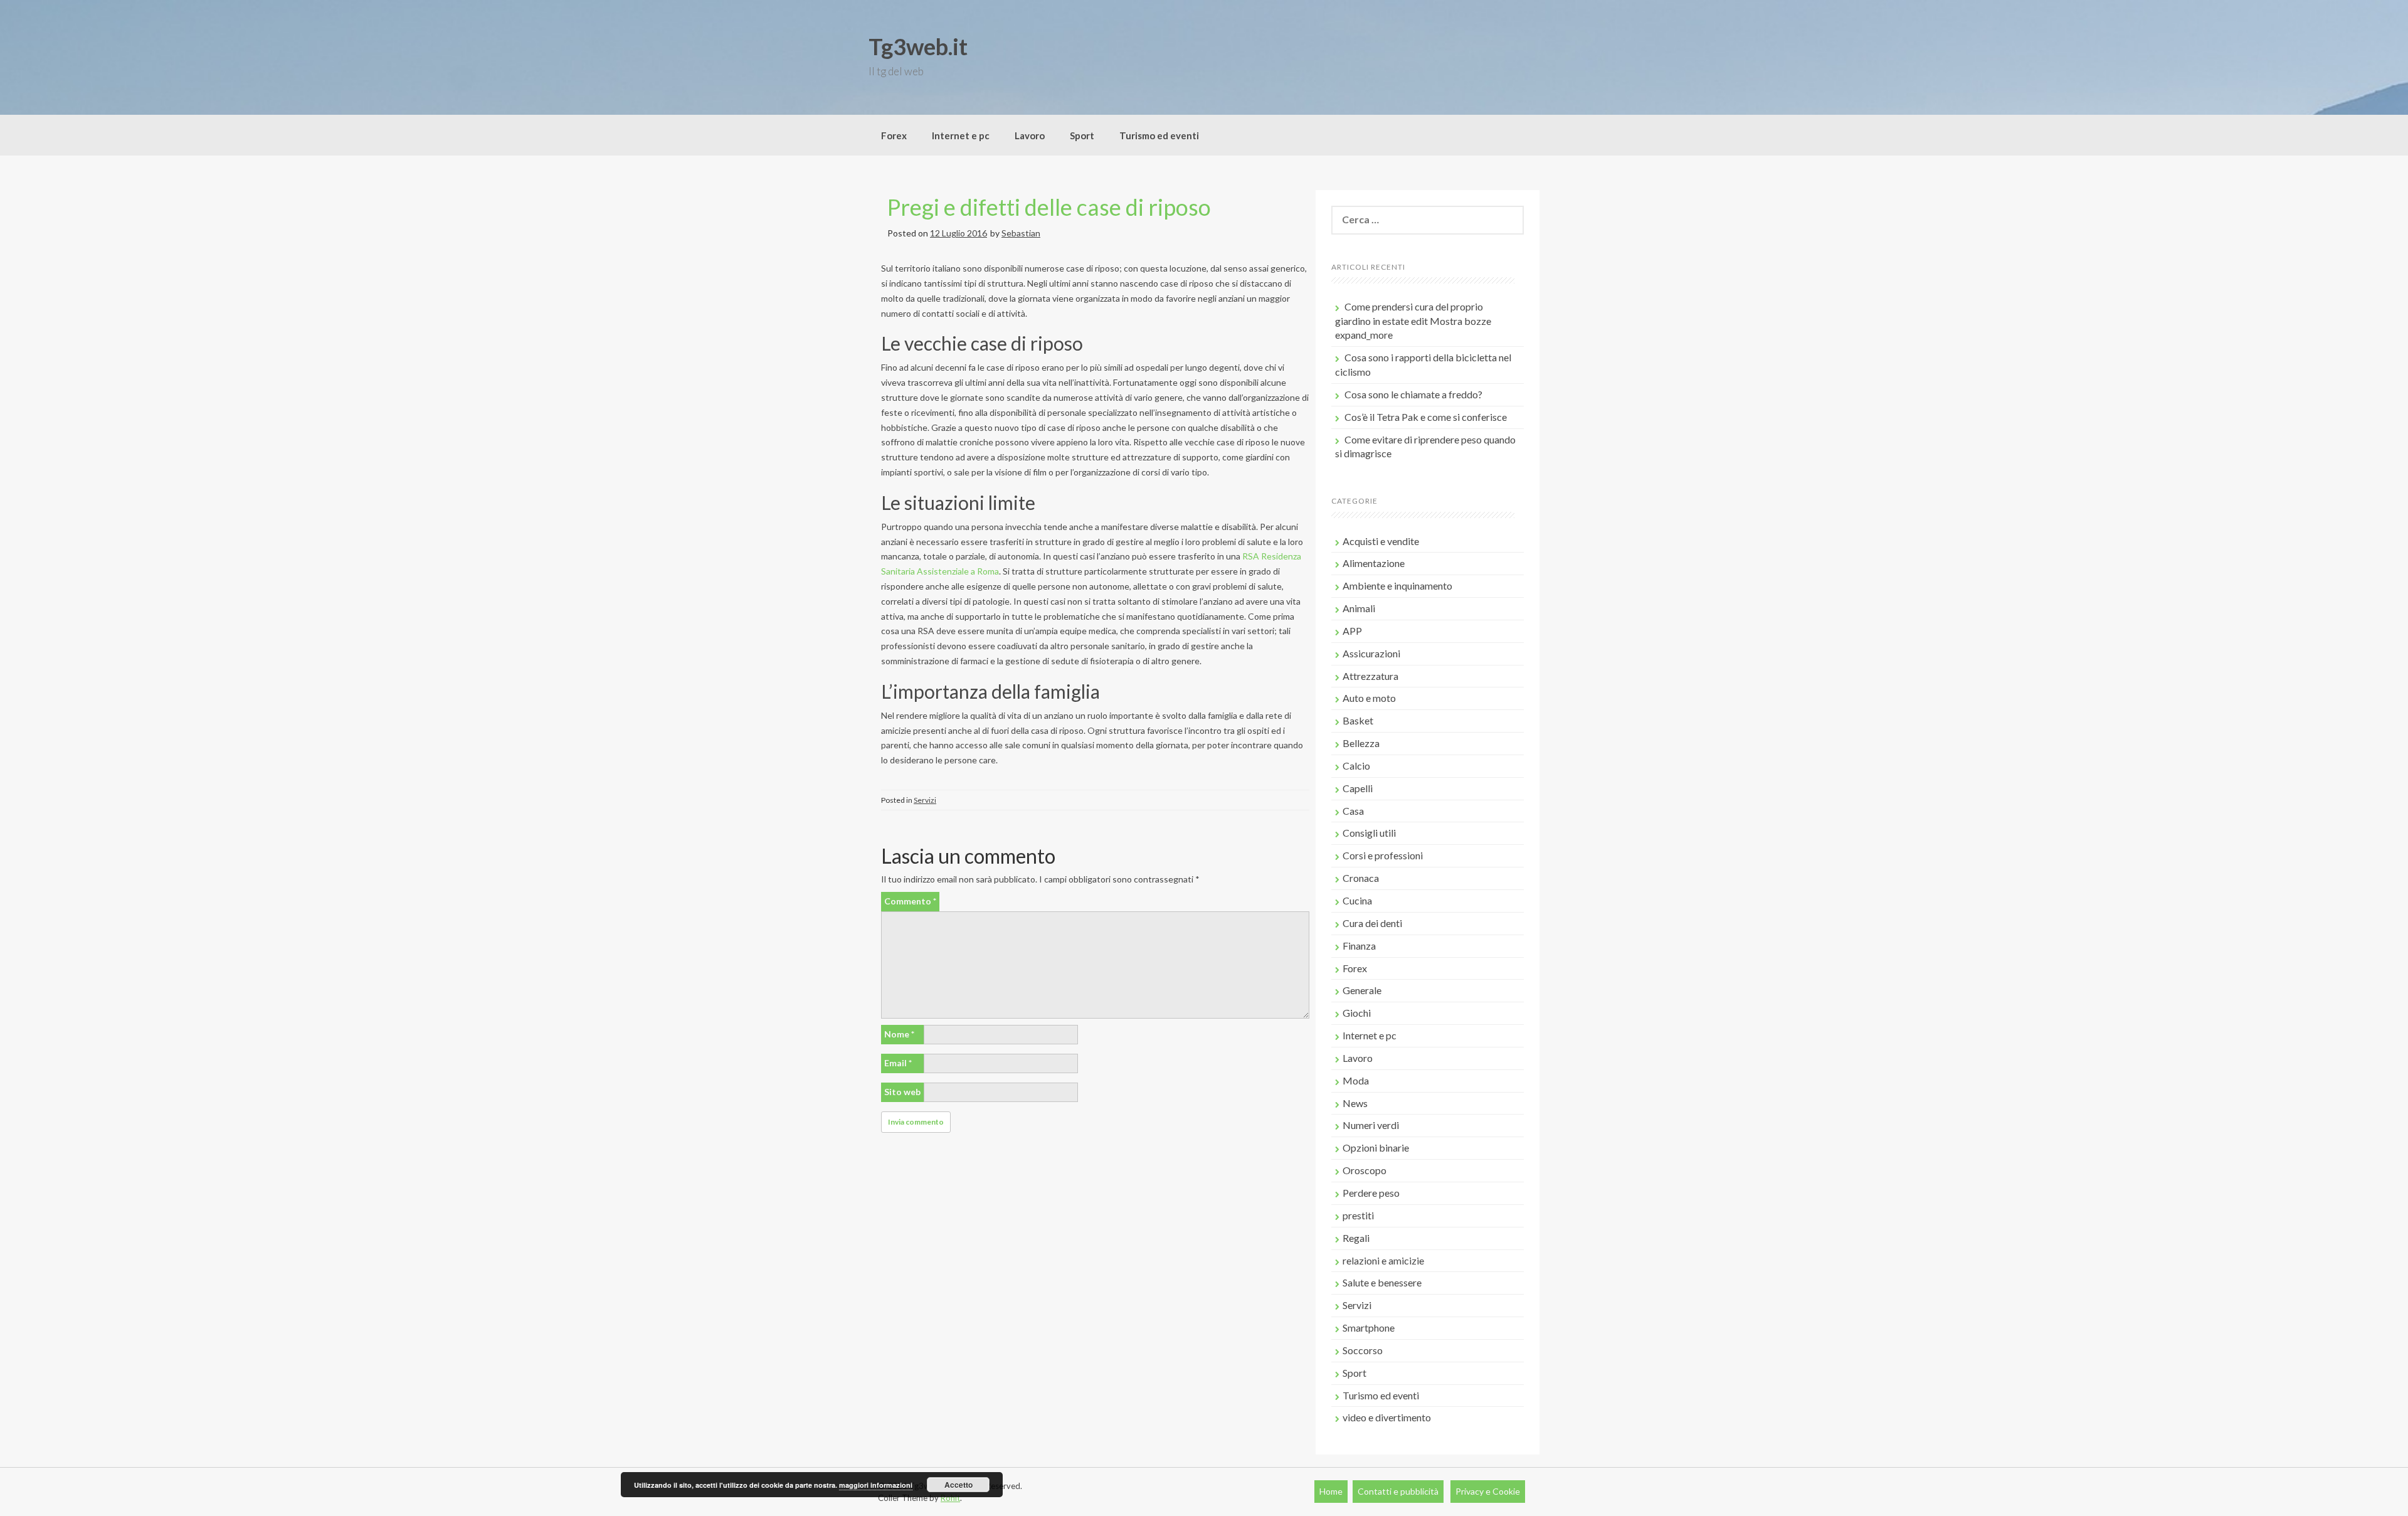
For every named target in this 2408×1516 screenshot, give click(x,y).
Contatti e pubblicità (1398, 1491)
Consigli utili (1369, 833)
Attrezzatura (1370, 676)
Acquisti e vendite (1381, 541)
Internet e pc (961, 135)
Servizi (925, 800)
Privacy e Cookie (1487, 1491)
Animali (1359, 608)
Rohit (950, 1498)
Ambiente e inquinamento (1397, 585)
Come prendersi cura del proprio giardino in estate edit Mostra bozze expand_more (1413, 320)
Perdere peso (1371, 1193)
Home (1331, 1491)
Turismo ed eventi (1159, 135)
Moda (1356, 1080)
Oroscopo (1364, 1170)
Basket (1358, 720)
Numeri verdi (1371, 1125)
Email (898, 1062)
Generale (1362, 990)
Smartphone (1369, 1327)
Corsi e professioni (1383, 855)
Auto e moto (1369, 698)
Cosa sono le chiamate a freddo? (1413, 394)
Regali (1356, 1238)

-=-=-=-=-

== Action item ==
Once the line with "Ambiente e inquinamento (1397, 585)" is found, transcribe it and each line after it through the final line of the entries, exactly and only.

== Task answer ==
Ambiente e inquinamento (1397, 585)
Come prendersi cura del proprio giardino in estate edit Mostra bozze expand_more (1413, 320)
Perdere peso (1371, 1193)
Home (1331, 1491)
Turismo ed eventi (1159, 135)
Moda (1356, 1080)
Oroscopo (1364, 1170)
Basket (1358, 720)
Numeri verdi (1371, 1125)
Email (898, 1062)
Generale (1362, 990)
Smartphone (1369, 1327)
Corsi e professioni (1383, 855)
Auto e moto (1369, 698)
Cosa sono le chiamate a freddo? (1413, 394)
Regali (1356, 1238)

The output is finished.